Fabio De Sousa Ribeiro, Ainkaran Santhirasekaram, Ben Glocker
This paper addresses a major open problem: whether high-dimensional, multivariate outcomes (e.g. images) admit identifiable counterfactuals from observational data alone. In standard causal modelling, identifiability of counterfactuals is key to making valid causal claims – yet prior work on high-dimensional outcome variables has neglected theoretical guarantees.
The authors propose a novel framework combining Dynamic Optimal Transport (OT) with continuous-time flows (flow matching) to recover a unique, monotone, rank-preserving transport map from factual to counterfactual distributions under standard assumptions. This ensures that given observational data, one can consistently derive counterfactual outcomes in a way that respects the joint multivariate structure rather than assuming coordinate-wise independence or arbitrary ordering.

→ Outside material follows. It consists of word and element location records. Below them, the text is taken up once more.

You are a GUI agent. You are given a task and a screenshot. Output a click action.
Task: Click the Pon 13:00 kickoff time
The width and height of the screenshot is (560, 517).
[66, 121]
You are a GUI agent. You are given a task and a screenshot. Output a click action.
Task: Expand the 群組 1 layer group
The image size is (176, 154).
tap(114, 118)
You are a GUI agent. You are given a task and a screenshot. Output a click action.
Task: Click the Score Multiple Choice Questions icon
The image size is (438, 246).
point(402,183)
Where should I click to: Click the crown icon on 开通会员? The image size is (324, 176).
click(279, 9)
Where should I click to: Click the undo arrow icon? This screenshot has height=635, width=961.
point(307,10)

The authors provide theoretical analysis characterising the required conditions for identifiability and demonstrate empirically that their method yields sound counterfactuals in both a toy setting as well as a real-world chest X-ray dataset. This work significantly advances the foundations for counterfactual inference in high-dimensional domains, potentially enabling more reliable causal analysis and reinterpretation in areas like fairness, image editing, or treatment-effect estimation.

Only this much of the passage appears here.